- [AIM OF THE EXERCISE]: Return each line of the entries that holds the string "agent".

- [RAW DATA]:
----
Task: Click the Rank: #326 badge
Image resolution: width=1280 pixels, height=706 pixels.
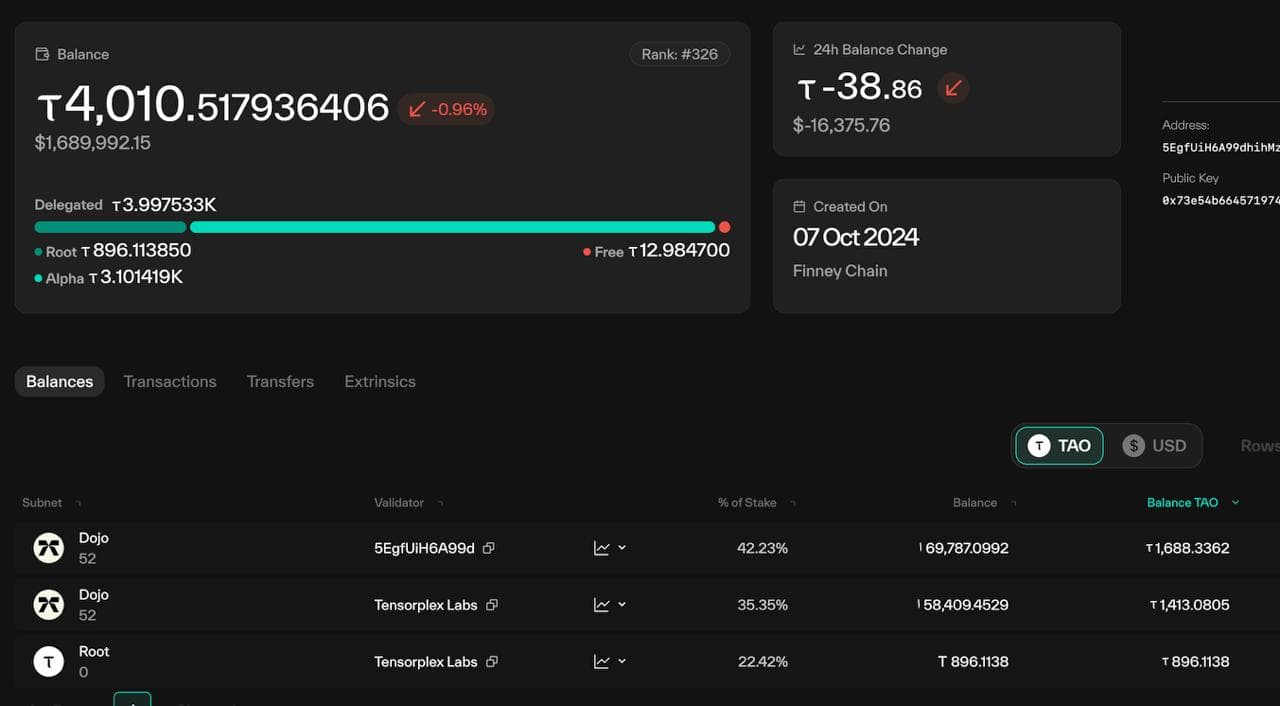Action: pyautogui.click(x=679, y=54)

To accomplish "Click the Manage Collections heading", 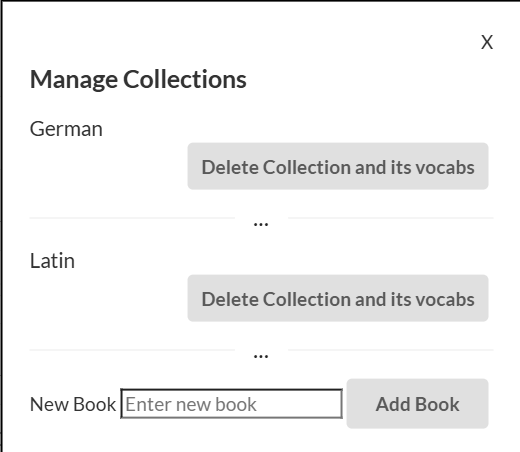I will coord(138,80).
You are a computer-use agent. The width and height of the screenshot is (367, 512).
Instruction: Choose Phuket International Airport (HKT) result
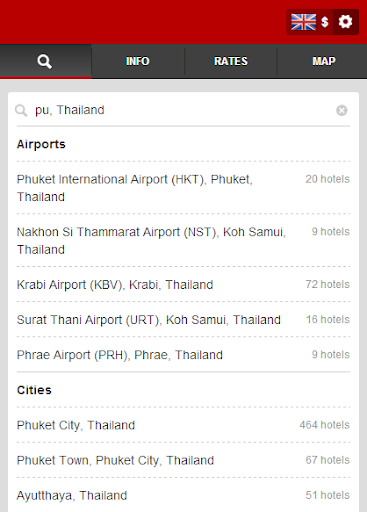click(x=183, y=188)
----
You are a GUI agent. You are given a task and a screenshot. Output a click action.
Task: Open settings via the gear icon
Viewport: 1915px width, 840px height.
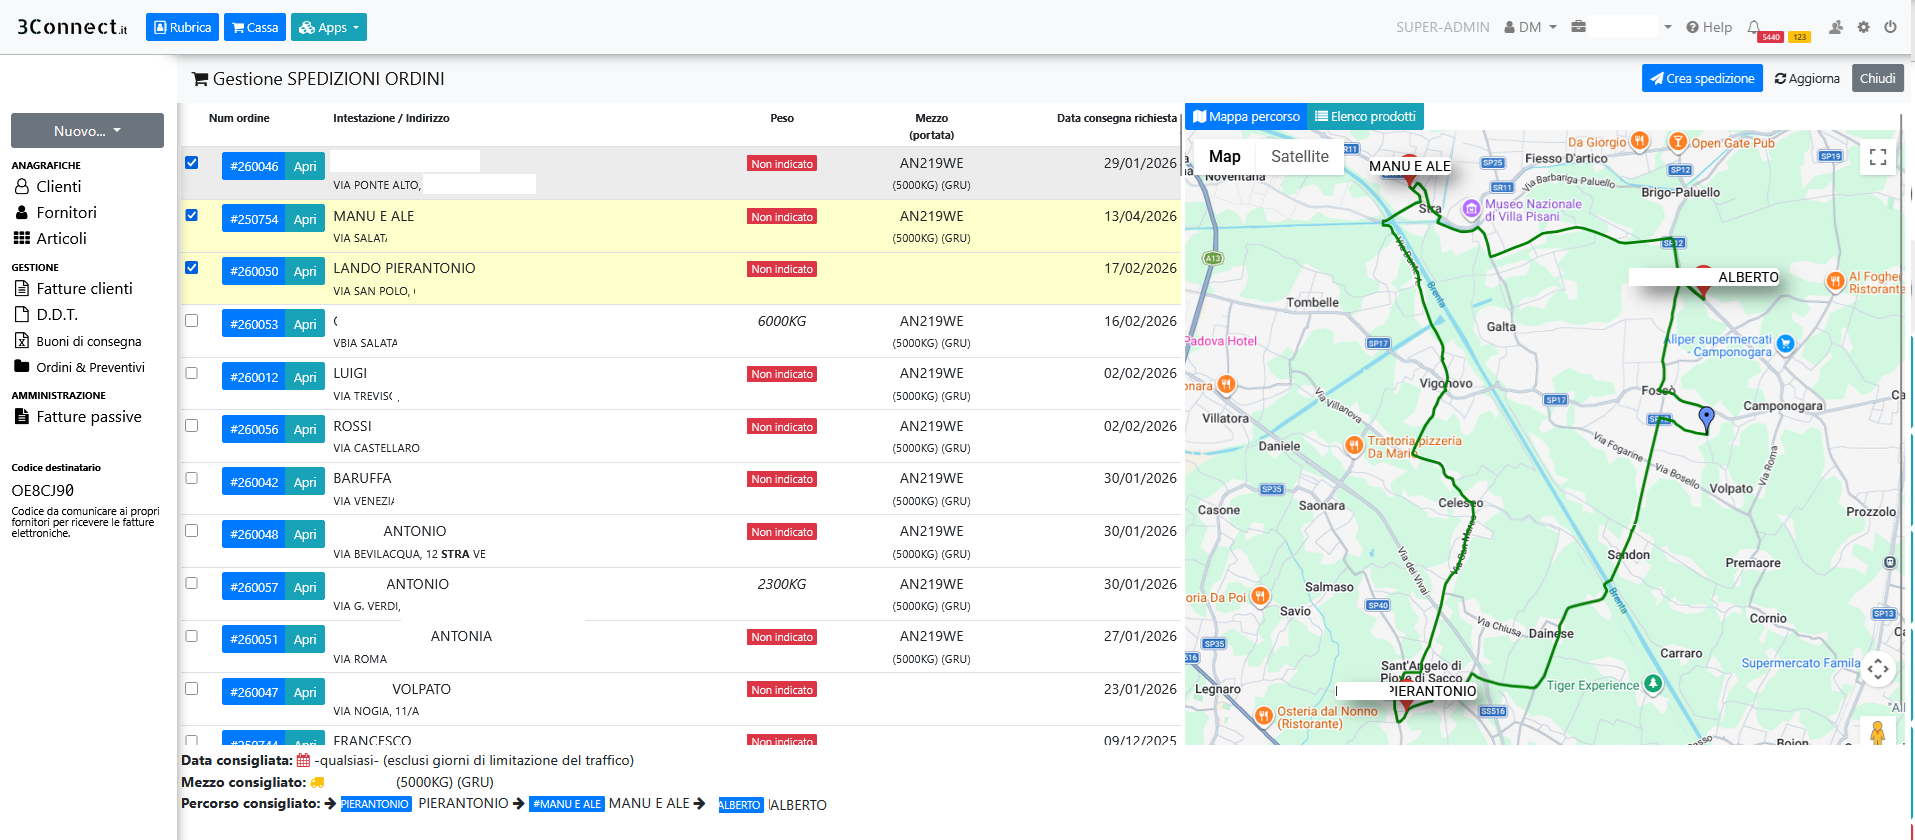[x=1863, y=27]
----
- [THE COMPLETED TASK]:
You are a computer-use agent. The width and height of the screenshot is (367, 512).
You are a GUI agent. You are given a task and a screenshot. Output a click action.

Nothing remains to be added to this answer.